Time depends on beads & design
[Rose] So every project has its own timetable based on how those beads are cut, how elaborate the design is…
[Kevin] Yes, it all depends on what beads you use and what design you use. You want each piece to be unique and one-of-a-kind, so you gotta change it up all the time. You could easily make a quick dollar by doing the same thing over and over again, but that's not what I'm trying to do here. I want to be quality and unique and different.
Respect for the art, the craft, and the collector
[Rose] So not only do you respect the art, but you also respect the person who collects it because…
[Kevin] They are getting a really nice piece that was made from the heart, from the very beginning to the end, and its different from what anyone else has. It won't be a duplicate, it's not mass produced, it's not something you're going to find in any other gallery. It's different.
[Kevin] I'm addicted to doing this [referring to beadwork]…I have to do this everyday.
Italian glass beads: The beauty, the unique challenges
The Italian beads…there's something about them. They're attractive and a challenge to work with. I like the challenge (I don't know if that's still the kid in me, but I like that).

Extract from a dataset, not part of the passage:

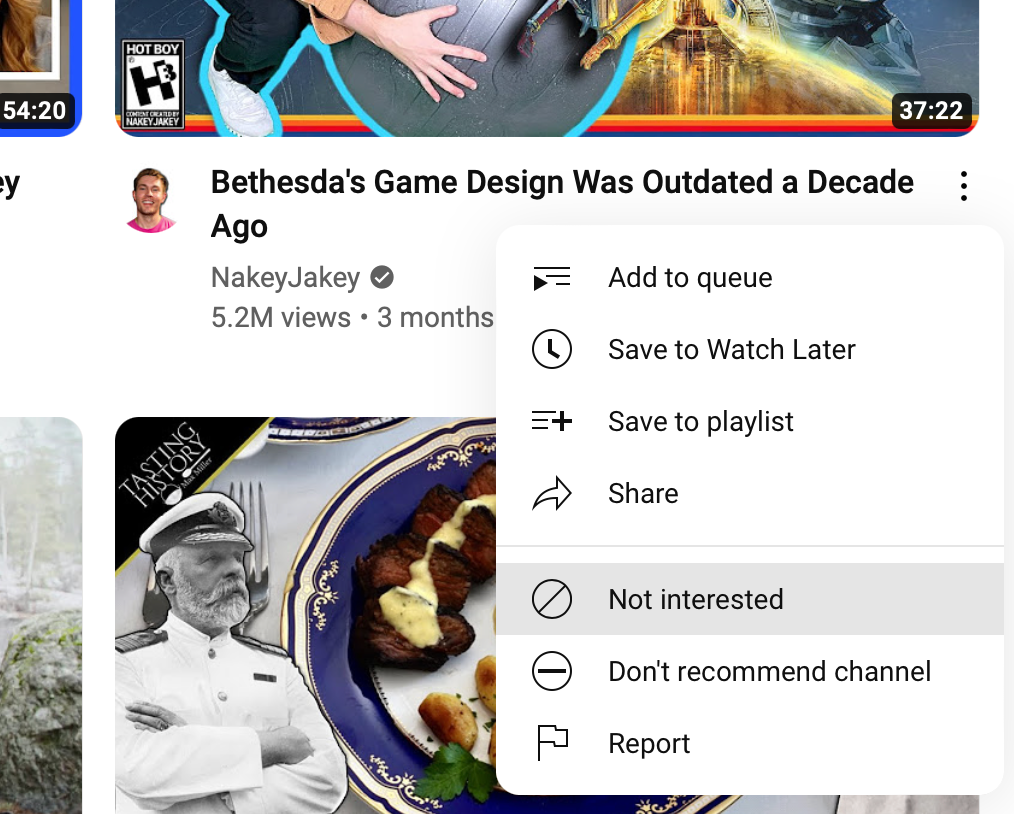Choose Don't recommend channel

I like the translucent colors. The owner of Prairie Edge, Ray, he encouraged me to learn to use these translucent colors. I like the opaques, too, but, they're hard to mix [Italian translucent with opaques] - you can't do a background and then just use any bead with it, because sometimes the beads are small, sometimes they're bigger...but they're all labeled the same size. Some have round holes in the center, but some are square (and that's weird)…it just depends on what beads you get.
Some of the red translucent beads and the purples…they have square holes. They look round, but when you look at them really close, they have a square in them.
There's a red bead…I don't mix it with anything else. The ends are sharp. The way they're cut, if you pull your row too tight on them, they'll cut your thread!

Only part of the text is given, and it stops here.